* **Your objective**: Every entry, from first to last, must be written out exactly.

++++

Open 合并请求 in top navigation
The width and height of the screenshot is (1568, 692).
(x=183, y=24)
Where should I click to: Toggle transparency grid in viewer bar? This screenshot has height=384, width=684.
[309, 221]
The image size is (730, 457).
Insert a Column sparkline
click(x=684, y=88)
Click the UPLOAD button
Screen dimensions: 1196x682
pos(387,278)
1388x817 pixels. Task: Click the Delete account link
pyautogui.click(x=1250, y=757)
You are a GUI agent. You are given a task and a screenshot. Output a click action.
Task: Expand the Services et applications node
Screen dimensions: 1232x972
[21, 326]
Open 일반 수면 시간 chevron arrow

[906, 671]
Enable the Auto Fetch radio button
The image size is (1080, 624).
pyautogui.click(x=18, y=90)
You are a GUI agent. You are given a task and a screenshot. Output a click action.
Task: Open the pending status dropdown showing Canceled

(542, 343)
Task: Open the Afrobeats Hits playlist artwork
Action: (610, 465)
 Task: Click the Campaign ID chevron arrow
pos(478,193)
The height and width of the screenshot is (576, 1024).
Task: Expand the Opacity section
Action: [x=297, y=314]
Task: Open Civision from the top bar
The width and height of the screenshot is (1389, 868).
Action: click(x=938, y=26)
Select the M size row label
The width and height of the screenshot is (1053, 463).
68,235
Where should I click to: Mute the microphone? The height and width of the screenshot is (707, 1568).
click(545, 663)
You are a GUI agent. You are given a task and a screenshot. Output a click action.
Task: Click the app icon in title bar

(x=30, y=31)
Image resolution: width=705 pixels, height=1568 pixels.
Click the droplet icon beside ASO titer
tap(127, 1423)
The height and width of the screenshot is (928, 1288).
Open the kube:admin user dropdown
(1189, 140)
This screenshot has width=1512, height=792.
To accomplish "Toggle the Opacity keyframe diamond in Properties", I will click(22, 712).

++++

* **Your solution**:
Open 合并请求 in top navigation
The width and height of the screenshot is (1568, 692).
(x=183, y=24)
Where should I click to: Toggle transparency grid in viewer bar? This screenshot has height=384, width=684.
[309, 221]
The image size is (730, 457).
Insert a Column sparkline
click(x=684, y=88)
Click the UPLOAD button
Screen dimensions: 1196x682
pos(387,278)
1388x817 pixels. Task: Click the Delete account link
pyautogui.click(x=1250, y=757)
You are a GUI agent. You are given a task and a screenshot. Output a click action.
Task: Expand the Services et applications node
Screen dimensions: 1232x972
[21, 326]
Open 일반 수면 시간 chevron arrow

[906, 671]
Enable the Auto Fetch radio button
The image size is (1080, 624).
pyautogui.click(x=18, y=90)
You are a GUI agent. You are given a task and a screenshot. Output a click action.
Task: Open the pending status dropdown showing Canceled

(542, 343)
Task: Open the Afrobeats Hits playlist artwork
Action: (610, 465)
 Task: Click the Campaign ID chevron arrow
pos(478,193)
The height and width of the screenshot is (576, 1024).
Task: Expand the Opacity section
Action: [x=297, y=314]
Task: Open Civision from the top bar
The width and height of the screenshot is (1389, 868).
Action: click(x=938, y=26)
Select the M size row label
The width and height of the screenshot is (1053, 463).
68,235
Where should I click to: Mute the microphone? The height and width of the screenshot is (707, 1568).
click(545, 663)
You are a GUI agent. You are given a task and a screenshot. Output a click action.
Task: Click the app icon in title bar

(x=30, y=31)
Image resolution: width=705 pixels, height=1568 pixels.
Click the droplet icon beside ASO titer
tap(127, 1423)
The height and width of the screenshot is (928, 1288).
Open the kube:admin user dropdown
(1189, 140)
This screenshot has width=1512, height=792.
To accomplish "Toggle the Opacity keyframe diamond in Properties", I will click(22, 712).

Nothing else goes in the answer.